Work instructions | Go through the entries and copy every line that has the string "agent" in it.

Exercise data |
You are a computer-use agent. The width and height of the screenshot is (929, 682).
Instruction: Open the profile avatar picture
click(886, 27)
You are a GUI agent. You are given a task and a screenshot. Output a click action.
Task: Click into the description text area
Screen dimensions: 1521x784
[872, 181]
...
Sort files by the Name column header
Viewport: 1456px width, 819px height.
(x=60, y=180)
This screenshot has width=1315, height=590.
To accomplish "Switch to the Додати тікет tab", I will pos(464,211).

Response box |
You are a computer-use agent. The width and height of the screenshot is (929, 682).
You are a GUI agent. You are given a task and a screenshot. Output a click action.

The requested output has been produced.